Agora conto eu… o realismo ou a busca da utopia.

Agora conto eu… o realismo ou a busca da utopia.

PONTO PRÉVIO
O texto que se segue foi escrito antes dos atentados de Paris, perante os quais tudo parece insignificante e de importância duvidosa para ter lugar numa crónica. Senti-me humanamente atacado, senti, mesmo no conforto da distância, que o alvo também fui eu e os meus. A esses terroristas, escroques, não lhes destino nem mais uma linha, dando-lhes o fétido reconhecimento que tanto procuram. A minha resposta é recusar-me a alterar a minha vida, submetendo-me à tortura do medo. Feito o ponto prévio, aqui vai o texto que preparei para esta crónica.

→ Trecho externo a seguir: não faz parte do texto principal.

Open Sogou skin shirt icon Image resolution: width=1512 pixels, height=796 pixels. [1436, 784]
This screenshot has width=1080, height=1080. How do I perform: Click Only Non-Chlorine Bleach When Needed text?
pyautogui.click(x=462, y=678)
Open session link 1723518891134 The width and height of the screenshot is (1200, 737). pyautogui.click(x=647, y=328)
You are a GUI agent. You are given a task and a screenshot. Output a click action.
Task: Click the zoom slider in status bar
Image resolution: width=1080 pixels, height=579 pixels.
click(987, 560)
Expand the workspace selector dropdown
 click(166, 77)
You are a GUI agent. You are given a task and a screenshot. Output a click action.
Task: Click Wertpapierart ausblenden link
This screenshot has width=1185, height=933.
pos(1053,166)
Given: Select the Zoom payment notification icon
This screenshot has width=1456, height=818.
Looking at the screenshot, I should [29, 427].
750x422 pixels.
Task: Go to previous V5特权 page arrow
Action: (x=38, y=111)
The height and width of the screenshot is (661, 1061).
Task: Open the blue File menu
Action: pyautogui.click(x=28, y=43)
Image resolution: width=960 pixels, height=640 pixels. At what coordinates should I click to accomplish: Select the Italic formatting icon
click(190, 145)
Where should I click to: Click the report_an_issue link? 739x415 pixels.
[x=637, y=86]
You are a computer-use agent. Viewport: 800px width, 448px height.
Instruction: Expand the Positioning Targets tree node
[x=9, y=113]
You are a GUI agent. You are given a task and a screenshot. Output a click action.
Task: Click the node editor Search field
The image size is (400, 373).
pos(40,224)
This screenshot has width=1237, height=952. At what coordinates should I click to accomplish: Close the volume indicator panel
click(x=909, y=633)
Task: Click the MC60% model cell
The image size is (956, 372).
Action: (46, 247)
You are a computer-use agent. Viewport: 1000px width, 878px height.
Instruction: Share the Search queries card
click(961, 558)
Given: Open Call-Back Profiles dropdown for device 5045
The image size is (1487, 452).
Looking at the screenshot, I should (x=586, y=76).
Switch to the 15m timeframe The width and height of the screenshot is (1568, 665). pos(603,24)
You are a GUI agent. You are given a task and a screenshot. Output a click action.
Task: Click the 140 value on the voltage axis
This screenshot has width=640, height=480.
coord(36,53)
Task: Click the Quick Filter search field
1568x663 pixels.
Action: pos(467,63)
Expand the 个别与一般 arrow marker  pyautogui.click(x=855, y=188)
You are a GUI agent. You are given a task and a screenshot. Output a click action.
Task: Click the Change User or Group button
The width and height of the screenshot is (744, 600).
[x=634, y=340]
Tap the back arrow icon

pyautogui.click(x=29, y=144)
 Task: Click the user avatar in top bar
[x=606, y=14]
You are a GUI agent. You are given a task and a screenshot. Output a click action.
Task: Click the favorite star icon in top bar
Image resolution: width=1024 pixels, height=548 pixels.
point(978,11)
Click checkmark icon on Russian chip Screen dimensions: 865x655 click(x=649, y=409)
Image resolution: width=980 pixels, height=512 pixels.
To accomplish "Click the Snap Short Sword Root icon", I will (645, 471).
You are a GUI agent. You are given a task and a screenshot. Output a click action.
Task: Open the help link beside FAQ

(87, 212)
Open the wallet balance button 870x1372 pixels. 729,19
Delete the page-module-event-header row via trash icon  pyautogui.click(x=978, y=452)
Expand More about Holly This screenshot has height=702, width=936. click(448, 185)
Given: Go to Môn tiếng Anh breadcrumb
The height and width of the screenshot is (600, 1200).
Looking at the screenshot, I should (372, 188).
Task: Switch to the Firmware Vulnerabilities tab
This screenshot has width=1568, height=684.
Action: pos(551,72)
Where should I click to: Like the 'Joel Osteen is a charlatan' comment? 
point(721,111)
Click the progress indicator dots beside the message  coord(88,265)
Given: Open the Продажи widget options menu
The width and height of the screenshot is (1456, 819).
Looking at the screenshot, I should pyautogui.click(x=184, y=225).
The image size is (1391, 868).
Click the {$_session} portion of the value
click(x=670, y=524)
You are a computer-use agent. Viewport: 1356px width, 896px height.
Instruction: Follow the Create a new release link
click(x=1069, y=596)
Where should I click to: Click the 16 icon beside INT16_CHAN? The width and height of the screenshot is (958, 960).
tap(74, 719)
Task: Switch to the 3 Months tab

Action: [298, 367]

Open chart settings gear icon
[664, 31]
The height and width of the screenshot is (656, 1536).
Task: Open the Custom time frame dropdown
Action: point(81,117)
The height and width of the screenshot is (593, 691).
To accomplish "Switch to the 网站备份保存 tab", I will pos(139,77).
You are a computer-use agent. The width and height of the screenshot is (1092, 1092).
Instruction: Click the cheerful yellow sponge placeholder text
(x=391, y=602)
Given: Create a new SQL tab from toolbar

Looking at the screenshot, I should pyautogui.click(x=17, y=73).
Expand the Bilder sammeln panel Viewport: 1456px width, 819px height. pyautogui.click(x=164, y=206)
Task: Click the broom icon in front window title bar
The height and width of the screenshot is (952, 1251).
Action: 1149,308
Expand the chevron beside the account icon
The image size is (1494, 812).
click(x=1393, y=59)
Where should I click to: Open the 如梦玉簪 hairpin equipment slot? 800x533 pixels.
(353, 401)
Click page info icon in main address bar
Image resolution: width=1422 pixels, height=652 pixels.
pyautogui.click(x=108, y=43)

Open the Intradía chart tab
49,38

Em alguma fase da sua vida todo o ser humano é confrontado com a escolha entre o realismo e a busca da utopia. O caminho que escolhemos nesta bifurcação reflete a forma como vemos o mundo e agimos sobre ele. Se por um lado encontramos a realidade nua e crua que nos lembra as nossas imperfeições, limites, falibilidades e impossibilidades, pelo outro lado há o sonho e a busca do aparentemente impossível, aparentemente pouco razoável e até arriscado, que nos faz quebrar barreiras e nos leva a superar o que pensávamos serem os nossos limites.
Isto vem a propósito de nos últimos anos termos passado a falar “financês”. Todos se tornaram proficientes nesta língua e o discurso, desde o político até à conversa do café, ganhou a dimensão de uma folha de “excell” com que decidimos a nossa vida. Por ofício, sei bem dos benefícios do multilinguismo, mas confesso que não sou muito apreciador deste tipo de língua. É que o “financês”, como qualquer outra língua, tem uma cultura subjacente, uma forma de ver o mundo, uma forma de agir sobre as coisas. Sempre que um Ministro das Finanças tem mais importância do que o Ministro da Economia, eu fico preocupado; sempre que o mesmo tem muito mais importância do que um qualquer Primeiro-Ministro, para além de preocupado eu fico aterrorizado. Tudo isto é culpa do “financês”.
A cultura do “financês” implica a derrota da política, aliás implica a sua morte. Pois a política é conseguir os meios para fazer aquilo em que se acredita e possa trazer uma melhoria para todos; o “financês” é saber o que fazer com as moedas que se tem no bolso. Há toda uma diferença.
Com o “financês” não se entende que o sistema de educação dará sempre prejuízo e que por muito que pensem que os ”gastos” vão diminuir com turmas de 26 ou 30 alunos, ou com menos professores e estes, cada vez com mais horas ou turmas, a ”fatura” (os apreciadores do “financês” apreciam muito esta palavra!), sairá bem mais cara, pois a qualidade diminuirá e terá de existir sempre medidas de remediação, que algum privado, cobrará sempre mais caro.
De igual modo, ninguém acredita que o SNS pode dar lucro, isto é, ninguém a não ser os falantes de “financês”. Os falantes do “financês” podem até anunciar que cada português terá o seu médico de família, depois têm de lembrar o Sr. Doutor para se despachar a atender os seus 2500 pacientes, esquecendo-se que mesmo assim, cerca de 10% da população nacional não tem médico de família. Eu saberia resolver o problema à moda do “financês”: abriria a folhinha do “excell” e distribuía pelos médicos existentes a restante população. “Não dá 2500? Então com 3000 por médico ficaria tudo resolvido!” Tretas!
A cultura do “financês” tem também algumas frases-chave que convém não esquecer. Passo, por isso, a traduzir para português corrente aquela que acho mais emblemática: “viver acima das suas possibilidades” – em português significa que somos a favor do imobilismo social, que não acreditamos, nem queremos a ascensão social. Significa que somos muito amigos dos pobrezinhos e por isso queremos que não deixem de existir, para podermos brincar à caridadezinha. Ah! E nada de bifes todos os dias!
O “financês” é a linguagem de quem se acomoda com a realidade, de quem se conforma. Das duas uma, ou se conforma porque pode, ora porque está bem, ora porque não quer as “maçadas” das manifestações barulhentas, ou porque acredita que consegue mudar o mundo sem mudar nada, mantendo tudo exatamente como está, isto nem sequer é utópico, é sim uma mentira descarada.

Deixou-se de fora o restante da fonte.